RECORDS SUPPLIED:

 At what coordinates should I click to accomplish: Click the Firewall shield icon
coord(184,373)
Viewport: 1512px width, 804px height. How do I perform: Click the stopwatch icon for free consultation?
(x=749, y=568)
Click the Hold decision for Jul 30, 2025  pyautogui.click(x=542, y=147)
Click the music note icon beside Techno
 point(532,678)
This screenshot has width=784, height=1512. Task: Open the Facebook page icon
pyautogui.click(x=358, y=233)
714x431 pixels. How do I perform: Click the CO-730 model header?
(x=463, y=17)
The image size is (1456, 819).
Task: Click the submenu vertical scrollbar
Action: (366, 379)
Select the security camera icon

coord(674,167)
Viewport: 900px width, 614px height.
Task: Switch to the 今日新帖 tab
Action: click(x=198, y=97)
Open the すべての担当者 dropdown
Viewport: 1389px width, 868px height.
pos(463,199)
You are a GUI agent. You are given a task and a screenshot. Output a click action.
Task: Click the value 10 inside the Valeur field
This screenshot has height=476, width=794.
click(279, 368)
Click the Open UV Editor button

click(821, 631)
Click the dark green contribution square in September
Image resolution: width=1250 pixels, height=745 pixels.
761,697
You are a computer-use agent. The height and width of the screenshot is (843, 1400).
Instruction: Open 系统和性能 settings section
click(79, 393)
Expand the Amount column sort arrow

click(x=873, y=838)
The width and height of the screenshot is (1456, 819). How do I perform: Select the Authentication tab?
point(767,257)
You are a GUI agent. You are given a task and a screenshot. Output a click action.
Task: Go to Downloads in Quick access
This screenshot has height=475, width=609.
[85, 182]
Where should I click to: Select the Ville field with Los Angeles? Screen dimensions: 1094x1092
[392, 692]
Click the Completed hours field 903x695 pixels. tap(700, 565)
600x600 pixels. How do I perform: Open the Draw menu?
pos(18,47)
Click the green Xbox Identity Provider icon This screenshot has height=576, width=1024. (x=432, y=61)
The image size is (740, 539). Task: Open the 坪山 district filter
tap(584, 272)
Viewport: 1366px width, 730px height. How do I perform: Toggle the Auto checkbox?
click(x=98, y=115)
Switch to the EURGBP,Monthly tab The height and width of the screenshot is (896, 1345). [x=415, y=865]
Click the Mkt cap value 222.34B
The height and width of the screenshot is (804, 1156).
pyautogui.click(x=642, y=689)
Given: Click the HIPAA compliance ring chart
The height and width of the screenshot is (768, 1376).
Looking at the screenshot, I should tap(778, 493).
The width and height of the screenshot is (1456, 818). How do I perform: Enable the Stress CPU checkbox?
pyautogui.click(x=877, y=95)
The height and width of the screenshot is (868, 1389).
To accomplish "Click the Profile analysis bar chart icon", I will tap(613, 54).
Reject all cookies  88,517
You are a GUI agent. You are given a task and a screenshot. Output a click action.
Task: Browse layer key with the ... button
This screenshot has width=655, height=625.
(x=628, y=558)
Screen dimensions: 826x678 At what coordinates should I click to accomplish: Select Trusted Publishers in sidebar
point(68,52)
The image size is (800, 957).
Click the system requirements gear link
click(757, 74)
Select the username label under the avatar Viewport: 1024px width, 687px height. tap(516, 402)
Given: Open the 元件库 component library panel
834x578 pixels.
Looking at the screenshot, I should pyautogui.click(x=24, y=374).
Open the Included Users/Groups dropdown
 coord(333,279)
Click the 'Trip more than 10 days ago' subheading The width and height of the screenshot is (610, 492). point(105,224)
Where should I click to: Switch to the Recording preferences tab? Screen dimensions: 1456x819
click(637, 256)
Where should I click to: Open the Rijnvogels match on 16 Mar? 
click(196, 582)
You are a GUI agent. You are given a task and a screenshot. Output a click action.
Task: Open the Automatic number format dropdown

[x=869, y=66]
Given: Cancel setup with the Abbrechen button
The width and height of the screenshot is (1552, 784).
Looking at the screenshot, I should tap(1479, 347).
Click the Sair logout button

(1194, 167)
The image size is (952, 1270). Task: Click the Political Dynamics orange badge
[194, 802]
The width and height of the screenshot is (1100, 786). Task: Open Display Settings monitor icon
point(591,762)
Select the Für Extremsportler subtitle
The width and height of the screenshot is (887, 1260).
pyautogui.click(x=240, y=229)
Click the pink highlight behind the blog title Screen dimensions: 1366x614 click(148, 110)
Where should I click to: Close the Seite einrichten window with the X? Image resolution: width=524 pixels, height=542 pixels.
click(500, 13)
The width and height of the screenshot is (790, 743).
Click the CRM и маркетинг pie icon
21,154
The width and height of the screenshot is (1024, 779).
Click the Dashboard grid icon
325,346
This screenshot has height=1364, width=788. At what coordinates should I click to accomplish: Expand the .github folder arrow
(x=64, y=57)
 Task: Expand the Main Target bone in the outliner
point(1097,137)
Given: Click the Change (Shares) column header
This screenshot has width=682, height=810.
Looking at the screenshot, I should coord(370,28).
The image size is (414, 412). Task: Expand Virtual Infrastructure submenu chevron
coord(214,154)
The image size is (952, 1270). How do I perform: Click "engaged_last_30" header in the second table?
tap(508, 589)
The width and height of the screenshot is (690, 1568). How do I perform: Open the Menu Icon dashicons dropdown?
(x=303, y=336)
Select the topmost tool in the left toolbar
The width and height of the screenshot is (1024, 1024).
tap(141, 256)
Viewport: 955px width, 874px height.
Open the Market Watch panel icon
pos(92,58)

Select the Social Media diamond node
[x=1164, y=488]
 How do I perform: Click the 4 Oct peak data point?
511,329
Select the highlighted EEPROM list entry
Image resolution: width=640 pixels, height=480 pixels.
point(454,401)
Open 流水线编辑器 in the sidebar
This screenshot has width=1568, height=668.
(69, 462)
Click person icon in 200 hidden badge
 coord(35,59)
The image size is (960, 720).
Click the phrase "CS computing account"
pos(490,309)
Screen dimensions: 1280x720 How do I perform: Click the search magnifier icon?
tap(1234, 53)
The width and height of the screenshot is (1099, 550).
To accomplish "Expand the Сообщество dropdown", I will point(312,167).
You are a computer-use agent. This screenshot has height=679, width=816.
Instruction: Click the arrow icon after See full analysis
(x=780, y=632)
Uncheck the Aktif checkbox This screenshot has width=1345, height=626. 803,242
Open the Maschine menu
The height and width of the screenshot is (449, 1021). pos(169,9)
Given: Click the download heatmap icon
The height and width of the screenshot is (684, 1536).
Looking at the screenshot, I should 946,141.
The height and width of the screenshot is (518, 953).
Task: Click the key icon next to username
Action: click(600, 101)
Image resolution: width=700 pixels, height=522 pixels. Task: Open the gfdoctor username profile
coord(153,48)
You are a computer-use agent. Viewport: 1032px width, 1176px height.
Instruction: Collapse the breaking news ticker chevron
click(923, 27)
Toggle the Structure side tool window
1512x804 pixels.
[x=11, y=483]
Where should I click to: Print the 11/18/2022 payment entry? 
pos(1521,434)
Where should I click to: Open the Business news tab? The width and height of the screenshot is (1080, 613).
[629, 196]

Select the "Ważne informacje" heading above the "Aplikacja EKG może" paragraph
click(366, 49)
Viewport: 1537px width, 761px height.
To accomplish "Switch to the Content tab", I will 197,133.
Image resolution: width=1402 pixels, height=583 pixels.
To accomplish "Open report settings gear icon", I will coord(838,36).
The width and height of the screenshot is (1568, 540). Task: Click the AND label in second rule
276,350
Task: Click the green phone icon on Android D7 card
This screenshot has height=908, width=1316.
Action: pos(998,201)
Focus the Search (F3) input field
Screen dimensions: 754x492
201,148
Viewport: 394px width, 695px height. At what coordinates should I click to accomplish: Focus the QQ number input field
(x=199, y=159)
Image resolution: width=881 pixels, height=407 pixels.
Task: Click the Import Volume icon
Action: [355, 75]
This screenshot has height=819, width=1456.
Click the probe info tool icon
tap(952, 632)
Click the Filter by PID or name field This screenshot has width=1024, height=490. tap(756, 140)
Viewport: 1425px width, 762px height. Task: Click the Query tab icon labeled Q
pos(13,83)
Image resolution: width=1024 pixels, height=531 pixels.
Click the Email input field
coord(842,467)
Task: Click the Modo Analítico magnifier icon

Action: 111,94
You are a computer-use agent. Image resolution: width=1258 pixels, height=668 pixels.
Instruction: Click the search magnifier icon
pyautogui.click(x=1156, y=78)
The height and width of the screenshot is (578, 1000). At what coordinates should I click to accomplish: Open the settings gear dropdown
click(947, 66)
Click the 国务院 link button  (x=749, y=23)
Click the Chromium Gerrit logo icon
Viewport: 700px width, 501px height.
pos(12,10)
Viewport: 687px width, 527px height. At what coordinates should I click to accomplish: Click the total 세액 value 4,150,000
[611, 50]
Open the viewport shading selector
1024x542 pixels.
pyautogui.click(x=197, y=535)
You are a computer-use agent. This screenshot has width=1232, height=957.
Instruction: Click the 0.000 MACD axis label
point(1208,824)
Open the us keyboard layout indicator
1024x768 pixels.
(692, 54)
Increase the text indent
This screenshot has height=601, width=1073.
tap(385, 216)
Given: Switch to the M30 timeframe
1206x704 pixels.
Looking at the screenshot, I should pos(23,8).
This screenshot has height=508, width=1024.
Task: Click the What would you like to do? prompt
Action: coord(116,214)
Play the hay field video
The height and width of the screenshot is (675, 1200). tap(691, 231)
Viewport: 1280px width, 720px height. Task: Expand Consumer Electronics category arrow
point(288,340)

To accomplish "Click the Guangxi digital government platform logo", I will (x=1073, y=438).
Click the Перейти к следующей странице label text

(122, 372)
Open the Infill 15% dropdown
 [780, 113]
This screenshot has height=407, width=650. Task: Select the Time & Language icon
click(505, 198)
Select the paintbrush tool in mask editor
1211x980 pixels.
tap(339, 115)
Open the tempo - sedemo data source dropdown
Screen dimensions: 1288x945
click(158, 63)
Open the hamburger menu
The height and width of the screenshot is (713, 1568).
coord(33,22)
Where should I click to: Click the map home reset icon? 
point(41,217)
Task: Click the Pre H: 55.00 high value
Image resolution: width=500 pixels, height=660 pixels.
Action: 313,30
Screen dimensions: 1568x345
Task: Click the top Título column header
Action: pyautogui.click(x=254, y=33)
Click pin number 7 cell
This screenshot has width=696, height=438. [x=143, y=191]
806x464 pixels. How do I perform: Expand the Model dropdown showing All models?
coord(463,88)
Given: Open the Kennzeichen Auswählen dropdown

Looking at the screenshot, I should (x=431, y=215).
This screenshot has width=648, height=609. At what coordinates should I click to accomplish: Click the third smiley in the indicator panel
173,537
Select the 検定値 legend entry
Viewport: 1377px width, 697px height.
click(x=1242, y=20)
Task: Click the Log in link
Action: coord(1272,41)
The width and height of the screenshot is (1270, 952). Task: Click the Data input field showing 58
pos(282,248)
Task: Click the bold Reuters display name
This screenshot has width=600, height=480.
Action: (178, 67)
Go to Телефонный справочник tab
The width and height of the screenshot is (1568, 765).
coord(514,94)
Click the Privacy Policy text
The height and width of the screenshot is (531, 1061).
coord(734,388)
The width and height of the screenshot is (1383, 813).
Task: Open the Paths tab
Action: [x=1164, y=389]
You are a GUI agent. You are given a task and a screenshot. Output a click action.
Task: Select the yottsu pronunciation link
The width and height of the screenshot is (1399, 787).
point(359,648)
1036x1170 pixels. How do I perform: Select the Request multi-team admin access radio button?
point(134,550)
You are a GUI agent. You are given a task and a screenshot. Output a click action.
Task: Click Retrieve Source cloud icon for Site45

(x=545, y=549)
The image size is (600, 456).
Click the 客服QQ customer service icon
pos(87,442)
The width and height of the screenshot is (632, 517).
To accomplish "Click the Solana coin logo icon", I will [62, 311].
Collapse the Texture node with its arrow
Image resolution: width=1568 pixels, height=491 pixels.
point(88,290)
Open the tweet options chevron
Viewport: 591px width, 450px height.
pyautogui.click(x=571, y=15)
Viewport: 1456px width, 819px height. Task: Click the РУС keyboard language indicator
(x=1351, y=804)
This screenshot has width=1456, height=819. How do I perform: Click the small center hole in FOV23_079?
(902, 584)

WHAT THE EXERCISE ASKS: Copy out the items from the line containing "Click the 'Trip" through the line containing "tap(508, 589)", swapping "Dashboard" for "Overview" and leaving everything else unchanged.

FINAL ANSWER:
Click the 'Trip more than 10 days ago' subheading The width and height of the screenshot is (610, 492). point(105,224)
Where should I click to: Switch to the Recording preferences tab? Screen dimensions: 1456x819
click(637, 256)
Where should I click to: Open the Rijnvogels match on 16 Mar? 
click(196, 582)
You are a GUI agent. You are given a task and a screenshot. Output a click action.
Task: Open the Automatic number format dropdown

[x=869, y=66]
Given: Cancel setup with the Abbrechen button
The width and height of the screenshot is (1552, 784).
Looking at the screenshot, I should tap(1479, 347).
Click the Sair logout button

(1194, 167)
The image size is (952, 1270). Task: Click the Political Dynamics orange badge
[194, 802]
The width and height of the screenshot is (1100, 786). Task: Open Display Settings monitor icon
point(591,762)
Select the Für Extremsportler subtitle
The width and height of the screenshot is (887, 1260).
pyautogui.click(x=240, y=229)
Click the pink highlight behind the blog title Screen dimensions: 1366x614 click(148, 110)
Where should I click to: Close the Seite einrichten window with the X? Image resolution: width=524 pixels, height=542 pixels.
click(500, 13)
The width and height of the screenshot is (790, 743).
Click the CRM и маркетинг pie icon
21,154
The width and height of the screenshot is (1024, 779).
Click the Overview grid icon
325,346
This screenshot has height=1364, width=788. At what coordinates should I click to accomplish: Expand the .github folder arrow
(x=64, y=57)
 Task: Expand the Main Target bone in the outliner
point(1097,137)
Given: Click the Change (Shares) column header
This screenshot has width=682, height=810.
Looking at the screenshot, I should coord(370,28).
The image size is (414, 412). Task: Expand Virtual Infrastructure submenu chevron
coord(214,154)
The image size is (952, 1270). How do I perform: Click "engaged_last_30" header in the second table?
tap(508, 589)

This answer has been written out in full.